The improvement of the soil in the walled garden was completed towards the end of the month, with the final tally of added material soaring to 80 tonnes of sharp sand and 70 cubic meters of organic material. The result is a much more workable soil structure – I can plant using a hand trowel now rather than a pick-axe! This huge job should not have to be repeated next year, so we are hoping to be further ahead of the game 12 months from now.
With the soil work complete, we were finally able plant out the box hedging within the walled garden. As the photograph shows, it completely changes the nature of the space, and it’s great to finally see the garden with its core infrastructure taking shape.

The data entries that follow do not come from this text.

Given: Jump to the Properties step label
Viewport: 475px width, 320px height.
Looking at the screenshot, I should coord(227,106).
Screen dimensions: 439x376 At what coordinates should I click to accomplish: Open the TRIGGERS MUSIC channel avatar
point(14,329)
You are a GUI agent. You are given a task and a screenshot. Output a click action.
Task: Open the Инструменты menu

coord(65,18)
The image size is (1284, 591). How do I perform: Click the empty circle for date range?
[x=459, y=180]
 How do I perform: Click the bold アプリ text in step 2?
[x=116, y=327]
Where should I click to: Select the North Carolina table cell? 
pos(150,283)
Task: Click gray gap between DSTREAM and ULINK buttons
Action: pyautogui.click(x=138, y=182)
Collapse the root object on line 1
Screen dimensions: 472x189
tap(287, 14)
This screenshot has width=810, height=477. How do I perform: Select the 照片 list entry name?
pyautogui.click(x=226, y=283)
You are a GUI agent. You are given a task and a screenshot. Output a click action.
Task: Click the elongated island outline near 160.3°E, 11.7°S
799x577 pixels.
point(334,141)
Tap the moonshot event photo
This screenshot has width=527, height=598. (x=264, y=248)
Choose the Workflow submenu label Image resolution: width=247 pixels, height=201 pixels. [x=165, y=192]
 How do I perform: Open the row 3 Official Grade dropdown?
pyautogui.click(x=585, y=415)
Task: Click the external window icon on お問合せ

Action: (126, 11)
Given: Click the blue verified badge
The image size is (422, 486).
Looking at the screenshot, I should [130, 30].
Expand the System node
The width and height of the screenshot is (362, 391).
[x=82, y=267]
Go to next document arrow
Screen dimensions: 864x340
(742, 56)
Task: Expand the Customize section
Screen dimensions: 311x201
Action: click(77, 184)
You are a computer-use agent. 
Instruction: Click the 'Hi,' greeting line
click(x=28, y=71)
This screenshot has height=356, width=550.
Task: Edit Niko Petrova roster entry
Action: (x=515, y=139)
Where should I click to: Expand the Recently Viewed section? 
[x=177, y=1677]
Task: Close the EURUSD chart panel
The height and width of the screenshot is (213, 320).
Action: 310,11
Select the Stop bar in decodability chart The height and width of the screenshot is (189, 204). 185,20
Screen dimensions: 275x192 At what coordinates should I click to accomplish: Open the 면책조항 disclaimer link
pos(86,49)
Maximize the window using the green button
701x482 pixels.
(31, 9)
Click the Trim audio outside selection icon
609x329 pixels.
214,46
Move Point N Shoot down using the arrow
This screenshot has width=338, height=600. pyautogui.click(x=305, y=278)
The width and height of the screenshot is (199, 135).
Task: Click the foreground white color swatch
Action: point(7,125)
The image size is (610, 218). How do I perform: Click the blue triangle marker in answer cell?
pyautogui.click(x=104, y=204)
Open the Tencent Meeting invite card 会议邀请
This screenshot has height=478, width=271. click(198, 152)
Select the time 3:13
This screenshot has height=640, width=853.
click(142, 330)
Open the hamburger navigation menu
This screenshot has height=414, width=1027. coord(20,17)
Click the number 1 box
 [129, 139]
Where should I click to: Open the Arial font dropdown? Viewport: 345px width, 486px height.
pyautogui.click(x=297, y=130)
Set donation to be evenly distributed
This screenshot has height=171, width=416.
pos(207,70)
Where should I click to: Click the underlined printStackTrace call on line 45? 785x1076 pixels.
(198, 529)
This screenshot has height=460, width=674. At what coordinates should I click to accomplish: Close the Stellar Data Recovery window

The rose garden has also erupted into its best display in years – testament to the careful and targeted formative pruning regime we employed during those cold days in February. Numb fingers, embedded thorns and blood offerings all seem worth it now! The first aphid infestations have been spotted, and duly sprayed with an organic soft-soap to reduce their numbers and impact on the plants.
So far we have planted out courgette, lettuce (Lollo Verde), broad beans, dwarf French beans, jerusalem artichokes, onion, swiss chard and potatoes. More will follow in the subsequent months as we successionally sow and increase the range of material we are growing in the walled garden.
Sadly, Maisie decided to leave the gardening team for pastures new. We will look for a replacement, but I’d like to thank her for all the effort she put into the garden during its formative months.
Happy gardening everyone!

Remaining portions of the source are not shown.